**Aim of the exercise:** Your output should be the lines below from the one with "The width and height of the screenshot is (616, 397)." through the one with "At what coordinates should I click to accomplish: Toggle", copied exactly, pictures excluded.

**Records to use:**
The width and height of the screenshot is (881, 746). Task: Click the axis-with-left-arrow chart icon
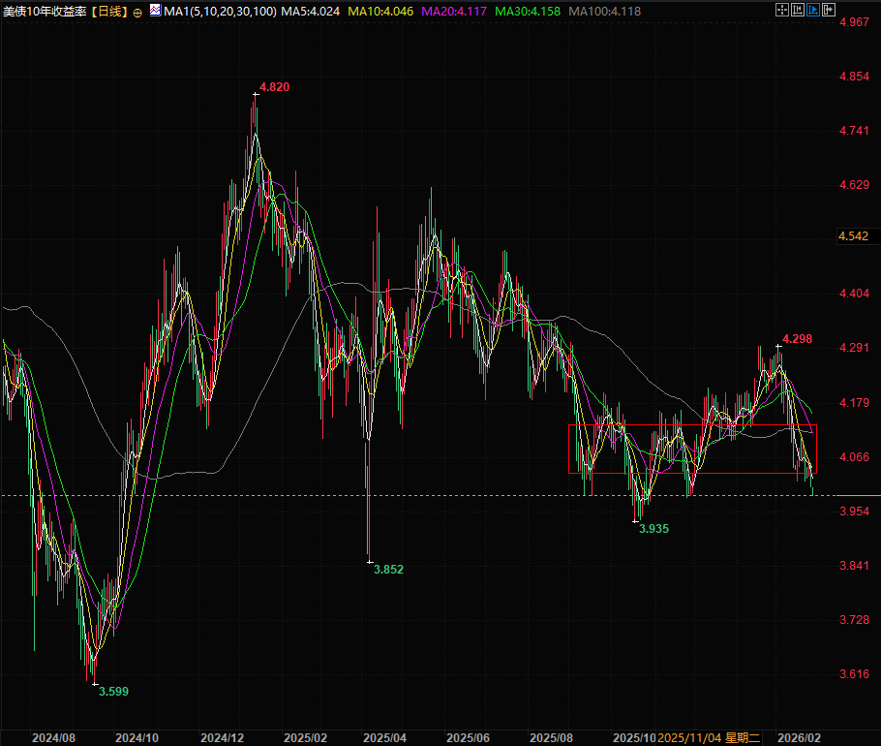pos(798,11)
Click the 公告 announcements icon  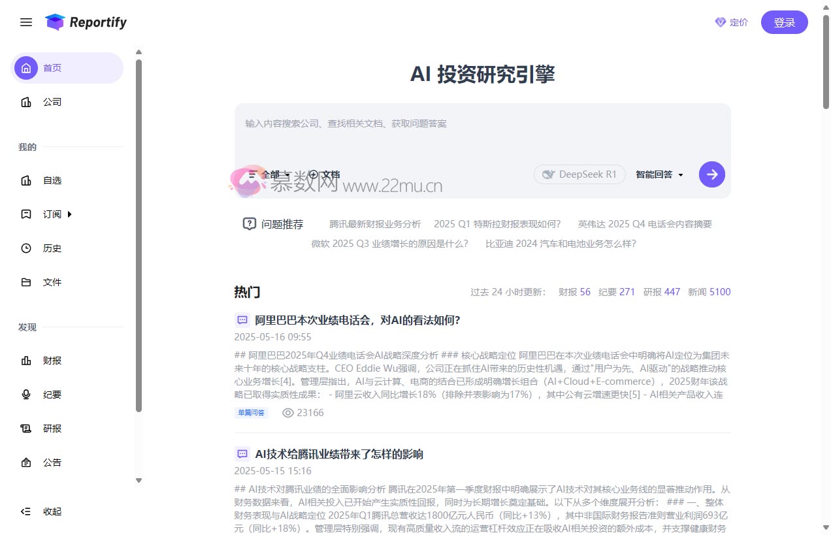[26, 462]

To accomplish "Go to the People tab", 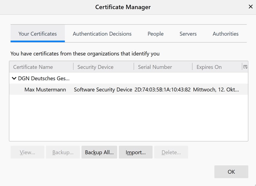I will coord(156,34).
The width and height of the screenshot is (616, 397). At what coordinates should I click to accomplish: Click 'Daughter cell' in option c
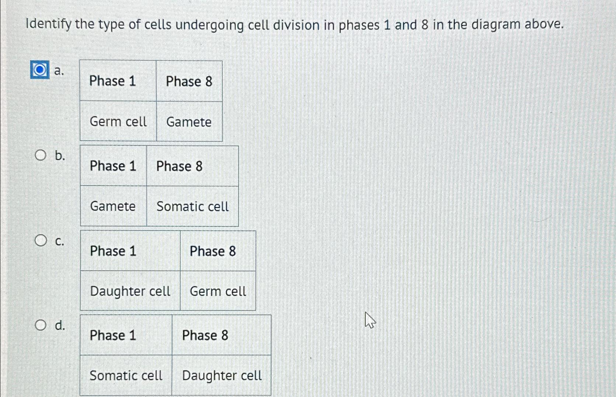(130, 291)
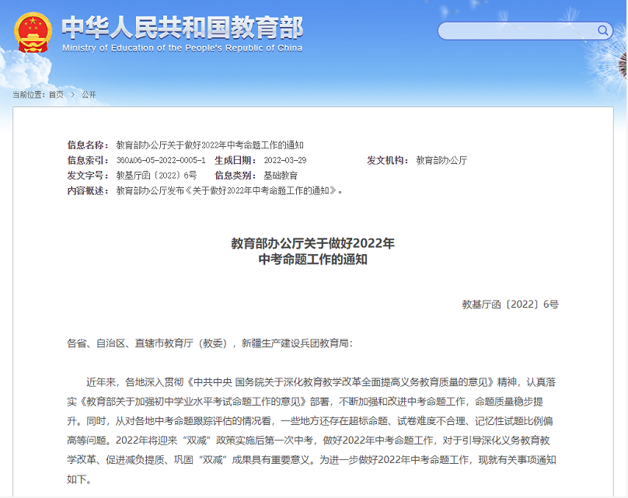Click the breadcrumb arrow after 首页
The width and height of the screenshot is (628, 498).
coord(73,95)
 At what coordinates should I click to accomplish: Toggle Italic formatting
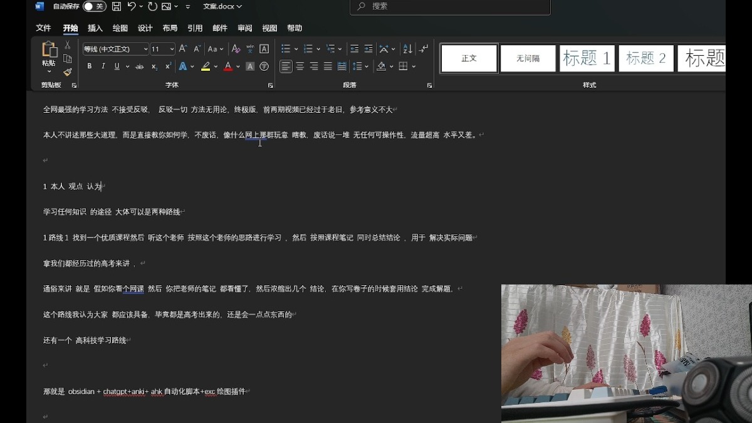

...

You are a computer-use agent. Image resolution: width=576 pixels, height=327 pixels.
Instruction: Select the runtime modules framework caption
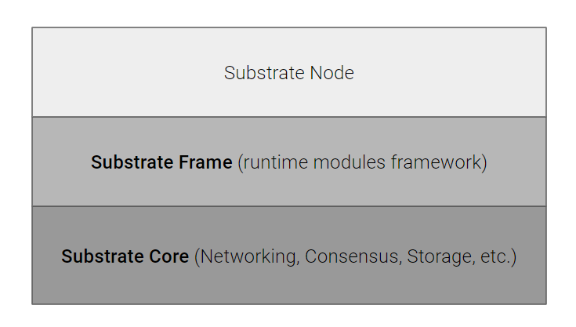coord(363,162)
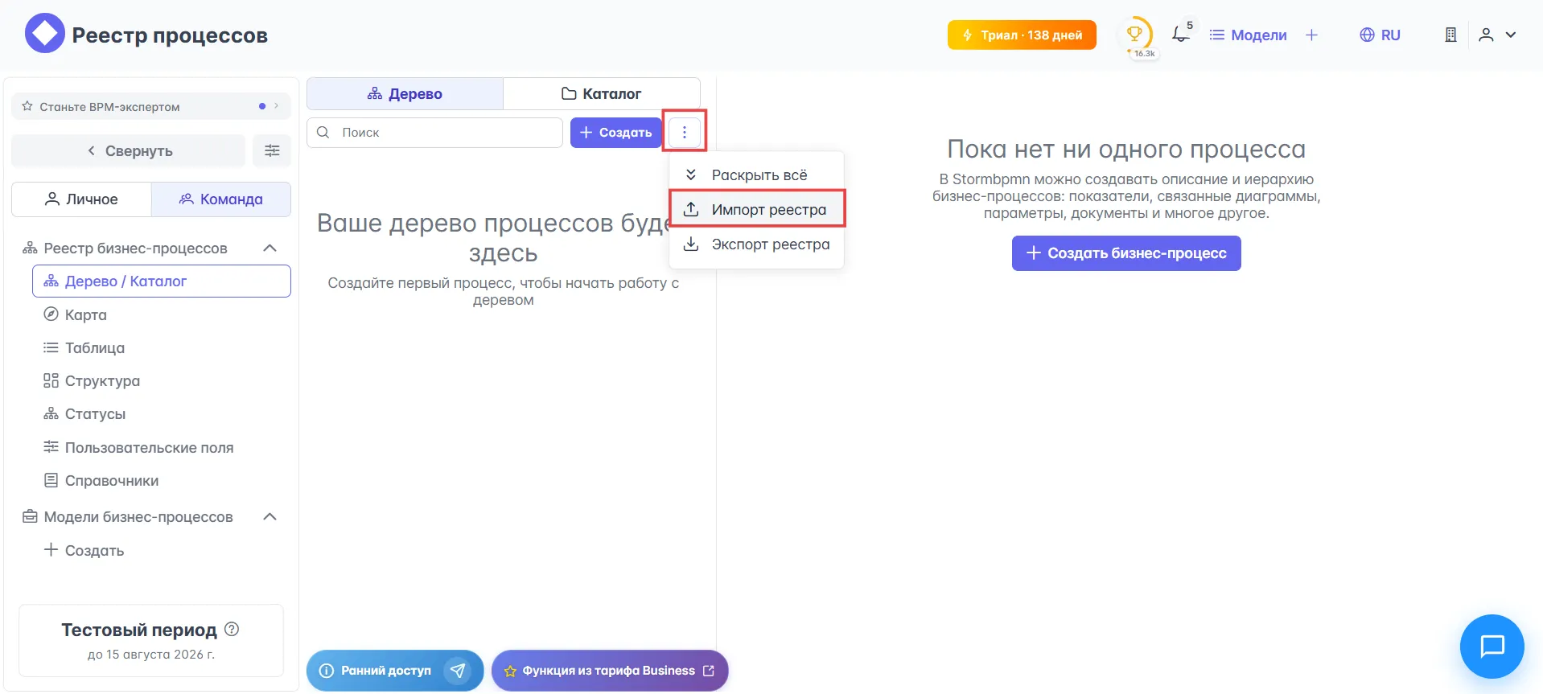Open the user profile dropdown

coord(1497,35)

**Expected answer:**
The width and height of the screenshot is (616, 397). At what coordinates should I click to accomplish: Click 'Daughter cell' in option c
(130, 291)
Click the breadcrumb arrow after 首页
The width and height of the screenshot is (628, 498).
coord(73,95)
 At what coordinates should I click to accomplish: Toggle Italic formatting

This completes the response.